Influence of Variable Properties on Quadratic Convective Flow of Casson Nanofluid Past an Inclined Plane
Abstract:In this study, the combined effects of
thermophysical fluid properties alongside nonlinear thermal and solutal
convective processes in an inclined flow region containing Casson nanofluid
subjected to slip and convective boundary conditions are considered.

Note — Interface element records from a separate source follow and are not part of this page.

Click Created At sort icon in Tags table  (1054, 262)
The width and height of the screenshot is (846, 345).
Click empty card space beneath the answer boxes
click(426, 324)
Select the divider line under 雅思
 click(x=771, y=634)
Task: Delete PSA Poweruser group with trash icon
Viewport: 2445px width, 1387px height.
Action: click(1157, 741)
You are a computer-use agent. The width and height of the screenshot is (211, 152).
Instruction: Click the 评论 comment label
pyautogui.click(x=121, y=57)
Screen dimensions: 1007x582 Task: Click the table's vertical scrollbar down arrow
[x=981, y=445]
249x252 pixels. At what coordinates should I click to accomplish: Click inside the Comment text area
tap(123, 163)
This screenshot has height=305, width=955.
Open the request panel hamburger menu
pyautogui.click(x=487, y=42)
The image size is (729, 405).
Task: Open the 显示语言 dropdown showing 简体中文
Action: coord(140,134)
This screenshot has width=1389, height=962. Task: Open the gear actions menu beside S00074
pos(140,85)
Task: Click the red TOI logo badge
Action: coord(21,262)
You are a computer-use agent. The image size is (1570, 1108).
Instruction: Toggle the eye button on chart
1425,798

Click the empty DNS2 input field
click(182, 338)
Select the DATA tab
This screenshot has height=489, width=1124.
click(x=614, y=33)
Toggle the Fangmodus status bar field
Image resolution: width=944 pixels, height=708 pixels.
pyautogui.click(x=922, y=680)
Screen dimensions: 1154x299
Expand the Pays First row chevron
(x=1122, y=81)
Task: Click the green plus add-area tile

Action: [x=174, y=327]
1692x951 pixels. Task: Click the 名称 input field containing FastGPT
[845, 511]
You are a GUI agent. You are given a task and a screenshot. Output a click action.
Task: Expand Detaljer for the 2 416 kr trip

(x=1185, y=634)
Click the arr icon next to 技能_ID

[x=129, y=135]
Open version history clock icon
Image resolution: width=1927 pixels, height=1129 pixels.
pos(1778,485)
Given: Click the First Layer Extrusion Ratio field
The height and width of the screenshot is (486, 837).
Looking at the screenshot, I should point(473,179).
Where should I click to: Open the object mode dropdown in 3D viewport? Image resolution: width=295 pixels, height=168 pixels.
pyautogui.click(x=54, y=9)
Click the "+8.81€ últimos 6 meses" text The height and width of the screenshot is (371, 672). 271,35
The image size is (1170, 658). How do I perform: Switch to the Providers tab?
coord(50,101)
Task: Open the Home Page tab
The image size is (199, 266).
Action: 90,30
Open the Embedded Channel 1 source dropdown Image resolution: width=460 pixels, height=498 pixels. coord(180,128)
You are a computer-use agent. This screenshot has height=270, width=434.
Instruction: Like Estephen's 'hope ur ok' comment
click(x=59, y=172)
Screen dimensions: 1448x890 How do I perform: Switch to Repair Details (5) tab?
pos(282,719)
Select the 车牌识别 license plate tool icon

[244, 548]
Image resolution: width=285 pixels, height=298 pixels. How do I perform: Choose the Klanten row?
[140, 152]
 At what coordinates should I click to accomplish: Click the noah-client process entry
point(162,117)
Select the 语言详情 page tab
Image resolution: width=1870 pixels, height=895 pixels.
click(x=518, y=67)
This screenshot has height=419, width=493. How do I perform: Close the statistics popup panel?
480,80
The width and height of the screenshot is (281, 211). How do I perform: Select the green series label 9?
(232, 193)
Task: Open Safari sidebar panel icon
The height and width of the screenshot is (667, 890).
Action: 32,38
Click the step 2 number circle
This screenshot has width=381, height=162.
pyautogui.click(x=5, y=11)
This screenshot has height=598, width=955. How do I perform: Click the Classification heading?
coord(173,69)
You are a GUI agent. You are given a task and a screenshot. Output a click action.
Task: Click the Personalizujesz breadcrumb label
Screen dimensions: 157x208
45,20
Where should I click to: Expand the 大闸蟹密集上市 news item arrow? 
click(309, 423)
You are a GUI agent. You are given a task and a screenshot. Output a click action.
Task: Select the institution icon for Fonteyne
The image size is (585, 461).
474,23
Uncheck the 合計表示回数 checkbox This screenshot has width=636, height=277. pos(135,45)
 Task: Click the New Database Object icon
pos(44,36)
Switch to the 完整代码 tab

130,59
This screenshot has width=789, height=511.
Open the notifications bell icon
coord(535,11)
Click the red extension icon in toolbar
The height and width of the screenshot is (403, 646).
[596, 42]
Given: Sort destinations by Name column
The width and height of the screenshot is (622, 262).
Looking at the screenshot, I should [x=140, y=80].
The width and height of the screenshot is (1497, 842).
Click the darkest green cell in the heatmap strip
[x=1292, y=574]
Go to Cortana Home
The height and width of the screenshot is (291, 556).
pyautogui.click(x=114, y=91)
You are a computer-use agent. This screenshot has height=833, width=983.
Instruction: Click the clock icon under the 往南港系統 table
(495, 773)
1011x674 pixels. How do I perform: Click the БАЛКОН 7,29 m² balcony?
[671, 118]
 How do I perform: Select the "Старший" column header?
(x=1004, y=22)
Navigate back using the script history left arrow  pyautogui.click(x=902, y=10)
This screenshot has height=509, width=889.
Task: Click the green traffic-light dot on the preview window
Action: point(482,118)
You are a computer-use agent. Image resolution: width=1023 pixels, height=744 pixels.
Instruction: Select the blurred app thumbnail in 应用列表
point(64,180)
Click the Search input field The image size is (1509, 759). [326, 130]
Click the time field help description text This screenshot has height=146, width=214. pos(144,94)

Application of induced non-uniform magnetic field strength applied
perpendicular to the flow plane and the buoyancy influences are believed
responsible for the quadratic convection rate. The prime PDEs are renewed to
systems of ODEs via applicable transformations and similarity variables. Assuming
a series trial solution, the flow distribution results were obtained numerically
by collocation approach with Legendary polynomial basis function. Validation of
the numerical results play favorably when compared with the weighted residual
method (Galerkin) and the existing literature. The results reveal that; Casson
fluid exhibit a solid characteristic when yield stress is more than the shear
stress, the pronouncement of nonlinear solutal and thermal buoyancy effects predicts
the acceleration of the flow fields greatly compared to the linear model,
adherence between the fluid particles and flow surface-displayed retardation in the shear force thus enhanced the motion of Casson fluid and diminished the energy
fields, surface suspension suppresses the flow but energizes both temperatures
and nanoparticle volume fraction profiles.